ASSIGNMENT >> Each line in the entries below that holds the word "will" belongs in the answer.

TASK INPUTS >>
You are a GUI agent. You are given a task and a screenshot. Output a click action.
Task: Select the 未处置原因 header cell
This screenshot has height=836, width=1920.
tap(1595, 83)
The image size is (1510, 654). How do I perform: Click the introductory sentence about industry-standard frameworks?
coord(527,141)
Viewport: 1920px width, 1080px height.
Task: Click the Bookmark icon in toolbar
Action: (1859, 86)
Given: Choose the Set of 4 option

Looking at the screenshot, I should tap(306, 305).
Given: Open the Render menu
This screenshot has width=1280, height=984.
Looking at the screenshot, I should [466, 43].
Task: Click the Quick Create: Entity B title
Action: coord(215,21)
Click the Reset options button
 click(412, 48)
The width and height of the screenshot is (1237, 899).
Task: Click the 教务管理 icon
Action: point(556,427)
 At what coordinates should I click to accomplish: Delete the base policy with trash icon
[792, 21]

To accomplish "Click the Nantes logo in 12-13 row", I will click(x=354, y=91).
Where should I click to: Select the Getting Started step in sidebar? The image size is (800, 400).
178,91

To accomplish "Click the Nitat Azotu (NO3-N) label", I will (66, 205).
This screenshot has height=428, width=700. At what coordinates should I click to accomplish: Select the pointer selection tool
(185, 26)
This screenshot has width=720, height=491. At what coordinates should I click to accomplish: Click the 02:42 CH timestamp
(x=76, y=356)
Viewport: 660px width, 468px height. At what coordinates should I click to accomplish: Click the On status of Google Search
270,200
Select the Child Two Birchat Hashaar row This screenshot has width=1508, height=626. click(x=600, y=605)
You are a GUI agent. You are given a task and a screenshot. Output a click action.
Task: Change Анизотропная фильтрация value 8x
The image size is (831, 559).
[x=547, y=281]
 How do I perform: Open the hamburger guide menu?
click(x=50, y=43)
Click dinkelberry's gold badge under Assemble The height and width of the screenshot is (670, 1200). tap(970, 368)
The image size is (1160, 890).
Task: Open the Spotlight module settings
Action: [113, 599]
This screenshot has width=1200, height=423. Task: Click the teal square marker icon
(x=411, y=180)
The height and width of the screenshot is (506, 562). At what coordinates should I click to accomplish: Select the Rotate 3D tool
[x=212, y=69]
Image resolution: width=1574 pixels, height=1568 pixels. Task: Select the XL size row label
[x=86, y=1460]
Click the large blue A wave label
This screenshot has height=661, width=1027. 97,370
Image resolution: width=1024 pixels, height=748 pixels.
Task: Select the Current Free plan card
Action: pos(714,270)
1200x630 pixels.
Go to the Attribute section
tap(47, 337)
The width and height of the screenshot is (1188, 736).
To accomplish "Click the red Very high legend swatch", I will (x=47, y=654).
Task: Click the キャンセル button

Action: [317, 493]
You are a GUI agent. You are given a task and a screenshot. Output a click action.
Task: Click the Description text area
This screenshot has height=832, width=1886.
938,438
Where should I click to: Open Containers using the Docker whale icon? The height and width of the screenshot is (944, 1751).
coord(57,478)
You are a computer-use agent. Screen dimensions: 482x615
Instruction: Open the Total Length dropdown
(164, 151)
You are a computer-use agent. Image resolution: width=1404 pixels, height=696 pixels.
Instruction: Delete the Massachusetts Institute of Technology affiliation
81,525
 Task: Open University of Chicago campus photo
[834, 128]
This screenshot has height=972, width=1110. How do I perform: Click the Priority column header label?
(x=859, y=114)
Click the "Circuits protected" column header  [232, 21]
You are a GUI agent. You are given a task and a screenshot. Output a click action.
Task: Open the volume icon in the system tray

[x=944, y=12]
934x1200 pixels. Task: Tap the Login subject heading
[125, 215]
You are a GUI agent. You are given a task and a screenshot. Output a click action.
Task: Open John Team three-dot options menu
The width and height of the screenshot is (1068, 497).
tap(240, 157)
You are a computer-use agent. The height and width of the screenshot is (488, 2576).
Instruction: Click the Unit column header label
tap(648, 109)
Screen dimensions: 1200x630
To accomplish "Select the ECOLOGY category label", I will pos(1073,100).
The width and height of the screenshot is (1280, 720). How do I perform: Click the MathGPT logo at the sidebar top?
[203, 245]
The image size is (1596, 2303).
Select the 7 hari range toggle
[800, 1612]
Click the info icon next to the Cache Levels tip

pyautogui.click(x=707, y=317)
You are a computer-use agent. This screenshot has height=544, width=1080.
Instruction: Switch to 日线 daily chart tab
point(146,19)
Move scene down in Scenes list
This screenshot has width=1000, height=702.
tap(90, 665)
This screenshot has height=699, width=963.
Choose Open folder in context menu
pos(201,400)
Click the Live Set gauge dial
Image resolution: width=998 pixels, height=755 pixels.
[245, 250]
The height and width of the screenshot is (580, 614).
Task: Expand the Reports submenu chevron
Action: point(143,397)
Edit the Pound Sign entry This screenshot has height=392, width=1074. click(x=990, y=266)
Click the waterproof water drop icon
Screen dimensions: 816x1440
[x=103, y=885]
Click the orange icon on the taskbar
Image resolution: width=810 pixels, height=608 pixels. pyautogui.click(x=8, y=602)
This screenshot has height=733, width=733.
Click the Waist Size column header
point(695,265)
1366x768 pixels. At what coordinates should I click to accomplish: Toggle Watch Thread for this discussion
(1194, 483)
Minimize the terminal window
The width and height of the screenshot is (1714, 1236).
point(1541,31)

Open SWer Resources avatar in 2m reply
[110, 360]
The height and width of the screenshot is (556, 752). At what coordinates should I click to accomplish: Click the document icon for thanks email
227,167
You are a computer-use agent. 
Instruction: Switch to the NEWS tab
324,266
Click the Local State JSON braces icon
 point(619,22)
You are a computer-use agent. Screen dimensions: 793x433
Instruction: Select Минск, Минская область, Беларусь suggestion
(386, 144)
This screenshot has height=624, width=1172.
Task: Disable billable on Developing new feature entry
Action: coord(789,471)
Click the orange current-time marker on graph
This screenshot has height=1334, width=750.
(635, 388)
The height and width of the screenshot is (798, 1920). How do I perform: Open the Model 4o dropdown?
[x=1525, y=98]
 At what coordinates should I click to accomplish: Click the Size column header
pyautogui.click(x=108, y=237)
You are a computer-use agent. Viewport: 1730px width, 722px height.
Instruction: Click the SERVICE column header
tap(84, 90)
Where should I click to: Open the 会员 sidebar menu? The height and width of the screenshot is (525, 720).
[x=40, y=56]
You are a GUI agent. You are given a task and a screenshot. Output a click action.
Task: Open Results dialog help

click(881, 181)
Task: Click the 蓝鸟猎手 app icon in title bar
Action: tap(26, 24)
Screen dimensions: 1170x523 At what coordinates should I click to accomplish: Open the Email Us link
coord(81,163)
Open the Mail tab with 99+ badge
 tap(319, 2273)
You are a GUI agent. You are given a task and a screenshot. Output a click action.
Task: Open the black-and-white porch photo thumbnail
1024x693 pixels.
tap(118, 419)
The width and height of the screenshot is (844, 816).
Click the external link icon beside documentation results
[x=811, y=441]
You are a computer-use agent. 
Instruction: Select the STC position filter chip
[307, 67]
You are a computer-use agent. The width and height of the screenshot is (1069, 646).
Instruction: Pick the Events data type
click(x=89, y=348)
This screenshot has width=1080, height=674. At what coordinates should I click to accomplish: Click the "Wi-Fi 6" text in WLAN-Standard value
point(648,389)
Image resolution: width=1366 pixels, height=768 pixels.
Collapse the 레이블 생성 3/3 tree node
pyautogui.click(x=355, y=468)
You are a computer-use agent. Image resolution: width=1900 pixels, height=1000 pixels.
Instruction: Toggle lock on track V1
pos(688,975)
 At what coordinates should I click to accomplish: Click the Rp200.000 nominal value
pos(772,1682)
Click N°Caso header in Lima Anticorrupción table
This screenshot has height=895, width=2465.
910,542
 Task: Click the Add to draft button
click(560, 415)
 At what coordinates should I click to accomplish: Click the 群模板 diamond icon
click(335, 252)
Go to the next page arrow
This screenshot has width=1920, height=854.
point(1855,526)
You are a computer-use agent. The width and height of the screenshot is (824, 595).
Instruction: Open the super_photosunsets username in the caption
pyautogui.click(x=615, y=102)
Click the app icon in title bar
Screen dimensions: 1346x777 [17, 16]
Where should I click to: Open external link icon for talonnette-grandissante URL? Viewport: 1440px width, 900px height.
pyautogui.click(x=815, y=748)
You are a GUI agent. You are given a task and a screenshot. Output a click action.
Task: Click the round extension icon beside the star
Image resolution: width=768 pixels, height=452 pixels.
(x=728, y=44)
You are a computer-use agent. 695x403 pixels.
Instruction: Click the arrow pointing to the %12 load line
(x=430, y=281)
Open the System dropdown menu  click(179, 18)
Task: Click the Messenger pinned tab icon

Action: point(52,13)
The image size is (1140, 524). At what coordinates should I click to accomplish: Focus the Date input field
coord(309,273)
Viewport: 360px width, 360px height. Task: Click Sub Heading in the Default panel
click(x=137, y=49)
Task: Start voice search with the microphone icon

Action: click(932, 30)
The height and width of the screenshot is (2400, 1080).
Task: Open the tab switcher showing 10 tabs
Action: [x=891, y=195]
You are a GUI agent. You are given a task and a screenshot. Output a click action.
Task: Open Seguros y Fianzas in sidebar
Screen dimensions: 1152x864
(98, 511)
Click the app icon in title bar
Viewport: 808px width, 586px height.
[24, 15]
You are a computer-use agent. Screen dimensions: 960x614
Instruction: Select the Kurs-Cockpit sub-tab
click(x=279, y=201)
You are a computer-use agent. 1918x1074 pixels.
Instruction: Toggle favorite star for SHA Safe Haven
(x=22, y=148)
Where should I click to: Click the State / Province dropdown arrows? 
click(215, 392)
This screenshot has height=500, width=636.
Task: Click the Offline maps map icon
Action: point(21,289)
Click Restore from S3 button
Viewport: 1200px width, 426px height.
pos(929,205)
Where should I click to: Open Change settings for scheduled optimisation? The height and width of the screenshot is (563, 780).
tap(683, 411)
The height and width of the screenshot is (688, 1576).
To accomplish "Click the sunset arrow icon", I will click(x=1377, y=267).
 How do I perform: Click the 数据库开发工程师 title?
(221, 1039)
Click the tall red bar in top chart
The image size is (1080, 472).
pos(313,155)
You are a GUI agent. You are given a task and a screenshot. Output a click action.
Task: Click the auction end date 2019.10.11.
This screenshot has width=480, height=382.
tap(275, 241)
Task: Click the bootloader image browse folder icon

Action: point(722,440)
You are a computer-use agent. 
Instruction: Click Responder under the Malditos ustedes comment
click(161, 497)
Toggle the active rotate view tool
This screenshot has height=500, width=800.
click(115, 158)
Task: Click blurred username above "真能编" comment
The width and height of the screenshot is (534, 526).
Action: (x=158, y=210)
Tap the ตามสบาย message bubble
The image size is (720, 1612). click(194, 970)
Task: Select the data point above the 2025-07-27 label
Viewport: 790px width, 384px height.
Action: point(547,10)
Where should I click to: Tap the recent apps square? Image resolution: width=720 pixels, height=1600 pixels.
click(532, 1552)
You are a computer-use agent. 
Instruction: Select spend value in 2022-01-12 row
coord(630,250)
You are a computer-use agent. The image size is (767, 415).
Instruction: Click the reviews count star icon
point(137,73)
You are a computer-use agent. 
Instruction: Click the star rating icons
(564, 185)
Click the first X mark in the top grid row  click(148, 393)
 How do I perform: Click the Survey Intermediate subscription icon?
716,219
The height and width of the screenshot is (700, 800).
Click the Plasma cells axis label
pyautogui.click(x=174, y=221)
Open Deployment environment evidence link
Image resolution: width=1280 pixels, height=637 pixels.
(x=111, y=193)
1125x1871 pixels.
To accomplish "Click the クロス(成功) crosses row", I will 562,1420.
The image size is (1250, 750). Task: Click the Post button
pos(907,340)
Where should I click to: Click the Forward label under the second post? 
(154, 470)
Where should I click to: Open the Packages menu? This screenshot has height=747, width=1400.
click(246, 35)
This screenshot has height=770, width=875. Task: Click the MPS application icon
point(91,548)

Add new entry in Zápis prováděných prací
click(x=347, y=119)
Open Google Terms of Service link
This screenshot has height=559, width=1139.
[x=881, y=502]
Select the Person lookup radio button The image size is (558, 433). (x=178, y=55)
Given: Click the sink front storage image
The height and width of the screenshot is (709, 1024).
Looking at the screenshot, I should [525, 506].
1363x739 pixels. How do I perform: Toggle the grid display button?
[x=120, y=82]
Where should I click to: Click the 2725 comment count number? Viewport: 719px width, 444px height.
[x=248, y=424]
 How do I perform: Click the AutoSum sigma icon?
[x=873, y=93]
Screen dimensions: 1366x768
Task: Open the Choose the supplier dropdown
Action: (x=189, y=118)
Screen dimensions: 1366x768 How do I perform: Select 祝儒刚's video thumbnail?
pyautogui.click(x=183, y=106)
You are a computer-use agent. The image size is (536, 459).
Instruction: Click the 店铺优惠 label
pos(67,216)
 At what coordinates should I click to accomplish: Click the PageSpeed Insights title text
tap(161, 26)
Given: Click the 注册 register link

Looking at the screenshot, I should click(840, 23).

SOLUTION TO THE PROBLEM >>
To accomplish "Click the Nantes logo in 12-13 row", I will click(x=354, y=91).
To accomplish "Click the Nitat Azotu (NO3-N) label", I will (66, 205).
To accomplish "Click the red Very high legend swatch", I will (x=47, y=654).
To accomplish "Select the ECOLOGY category label", I will pos(1073,100).
To accomplish "Click the sunset arrow icon", I will click(x=1377, y=267).
To accomplish "Click the クロス(成功) crosses row", I will 562,1420.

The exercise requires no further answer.